IBM, Nvidia Partner on Converged System for AI Workloads

The IBM Spectrum AI with Nvidia DGX combines Big Blue's software-defined storage with Nvidia's powerful GPU-based supercomputer.

IBM

IBM is expanding its capabilities around artificial intelligence with a converged system that includes the giant tech vendor’s Spectrum Scale scale-out file system and Nvidia’s GPU-based DGX-1 supercomputer to enable organizations to more easily access the massive amounts of data that are crucial for running such workloads.

The introduction of IBM Spectrum AI with Nvidia DGX marks the latest development in a partnership between IBM and Nvidia that reaches from supercomputers to the cloud. It also is the latest move by a vendor to create systems optimized to run workloads that leverage AI and such subsets as machine learning and deep learning.

“The choice of storage is critical to [organizations’] success,” Eric Herzog, vice president of product marketing and management for IBM storage systems, wrote in a blog post. “Data scientists need access to large, readily accessible quantities of data supported by a wide variety of data tools. High-performance, multi-protocol shared storage for the latest AI and data tools, like TensorFlow, PyTorch and Spark, gives data teams faster access to more data with less complexity, lower costs and reliability.”

The new converged system can “support the AI data pipeline from data preparation to training, inference and archive,” Herzog wrote.

The demand for technologies to more easily run AI, machine learning and deep learning workloads continues to grow. IBM officials pointed to numbers by IDC analysts that show that by 2019, 40 percent of digital transformation initiatives will use AI services, and that two years later, 75 percent of commercial enterprise apps will use AI. In addition, more than 90 percent of consumers will interact with customer support bots by 2021 and more than 50 percent of new industrial robots will leverage the technology.

Gartner analysts have said the business value worldwide derived from AI will hit $1.2 trillion this year, a 70 percent increase over 2017. It will grow to $3.9 trillion in 2022, they said.

IBM and other infrastructure and component makers are rapidly building out their portfolios of AI-optimized systems and tools to help businesses get their arms around AI and machine learning. Storage vendors NetApp and Pure Storage both this year unveiled storage offerings aimed at AI workloads and leveraging Nvidia’s DGX-1 supercomputers.
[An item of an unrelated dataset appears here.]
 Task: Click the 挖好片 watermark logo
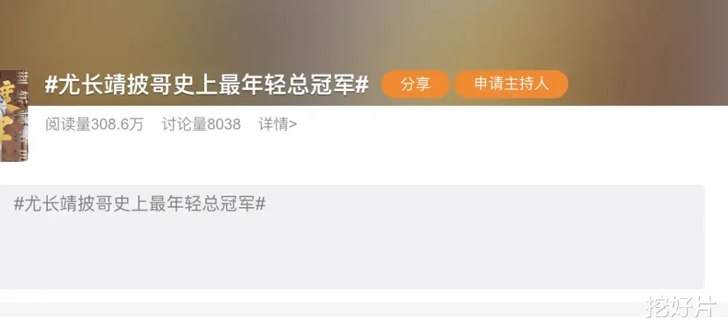click(681, 306)
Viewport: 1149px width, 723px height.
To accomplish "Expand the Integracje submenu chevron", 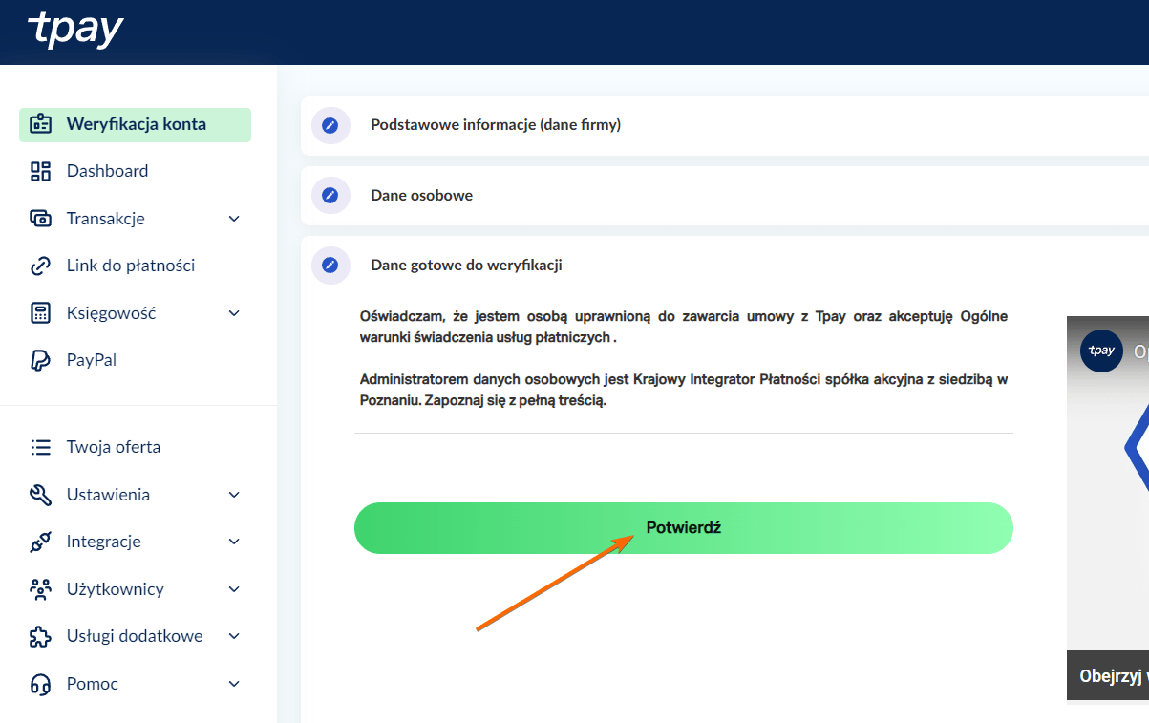I will point(234,542).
In addition, Cisco in September unveiled the UCS C480 ML rack server, a converged system designed to accelerate deep learning workloads that is powered by not only two Intel “Skylake” Scalable Processors but also eight of Nvidia’s high-end Tesla V100 graphics cards, which are connected by the GPU maker’s high-speed NVLink interconnect.

IBM has been aggressively targeting the AI space over the past few years—including announcing earlier this year that it was putting Nvidia’s V100 GPUs on to its IBM Cloud to accelerate AI and high-performance computing (HPC) apps. For its part, Nvidia officials have made AI, machine learning and deep learning a cornerstone of the company’s roadmap.
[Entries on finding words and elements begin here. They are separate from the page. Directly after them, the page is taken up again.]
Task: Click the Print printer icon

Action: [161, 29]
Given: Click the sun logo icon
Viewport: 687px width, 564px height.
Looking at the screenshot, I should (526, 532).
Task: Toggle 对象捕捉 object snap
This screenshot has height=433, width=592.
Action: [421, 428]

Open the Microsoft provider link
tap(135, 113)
The software-defined Spectrum AI with Nvidia DGX can be deployed in a range of configurations that span from a single IBM Elastic Storage Server (ESS) to support a few DGX-1 servers to a rack of nine servers with 72 V100 Tensor Core GPUs to multi-rack offerings.

“Unlike traditional storage arrays, the highly parallel IBM Spectrum Scale scales practically linearly with random read data throughput requirements to feed multiple GPUs,” IBM’s Herzog wrote. “The result is a solution that delivers AI workload performance from shared storage comparable to that of local RAM disk.”
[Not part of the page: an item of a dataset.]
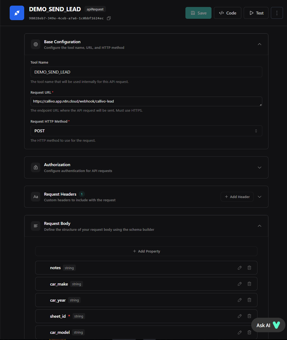Screen dimensions: 287x340
Task: Add a new request header
Action: (x=237, y=197)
The converged solution also includes Nvidia’s DGX software stack, which is optimized to drive GPU performance for machine learning training. In addition, it will feature Nvidia’s RAPIDS open-source framework, introduced in October, for accelerating data science and machine learning workflows and the GPU maker’s NGC container repository of GPU-optimized applications.

“IBM software-defined storage offers performance, flexibility and extensibility for the AI data pipeline,” Tony Paikday, director of product marketing for the Nvidia’s DGX portfolio, wrote in a blog post. “Nvidia DGX-1 provides the fastest path to machine learning and deep learning. Pairing the two results in an integrated, turnkey AI infrastructure solution with proven productivity, agility and scalability.”

The DGX-1 holds eight V100 GPUs that includes Tensor Cores optimized to run machine learning workloads. According to Nvidia officials, the supercomputer delivers more than a petaflop of compute performance.

Some of the technologies from both companies used in the new AI converged system also are found in Summit, the world’s fastest supercomputer, according to the twice-yearly Top500 list of the most powerful systems. That includes IBM’s Spectrum Scale management software. In addition, Summit not only includes 9,216 Power9 chips but also 27,648 Nvidia Voltage GV100 GPUs. The two companies also partnered on the Sierra supercomputer, which ranks second on the list.